Goal of the exercise: In the data below, begin at the line with "The image size is (599, 337)." and stop after the line with "How do I perform: Switch to the Network tab?"; output those lines exactly and no pictures.

Records provided:
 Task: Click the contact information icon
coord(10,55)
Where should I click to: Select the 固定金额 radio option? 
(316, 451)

--

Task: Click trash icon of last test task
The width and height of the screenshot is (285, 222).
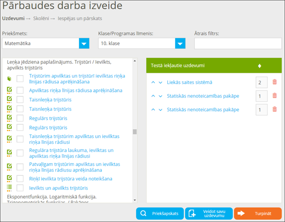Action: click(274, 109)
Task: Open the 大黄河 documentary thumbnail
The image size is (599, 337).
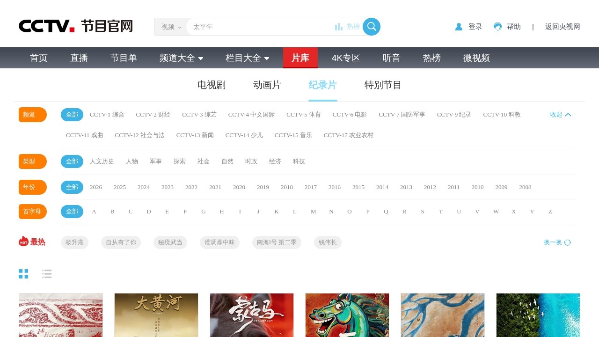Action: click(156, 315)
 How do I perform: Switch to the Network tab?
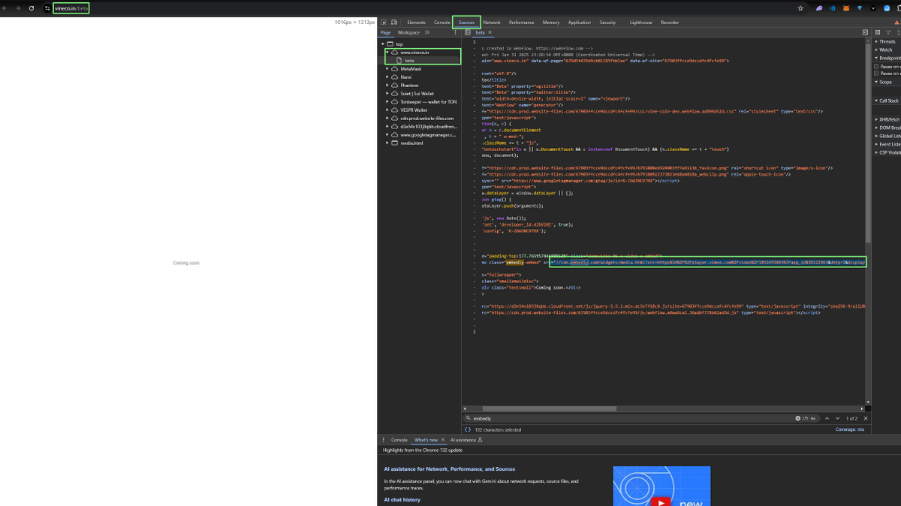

Task response:
The image size is (599, 337).
Action: click(156, 315)
 How do I perform: Switch to the Network tab?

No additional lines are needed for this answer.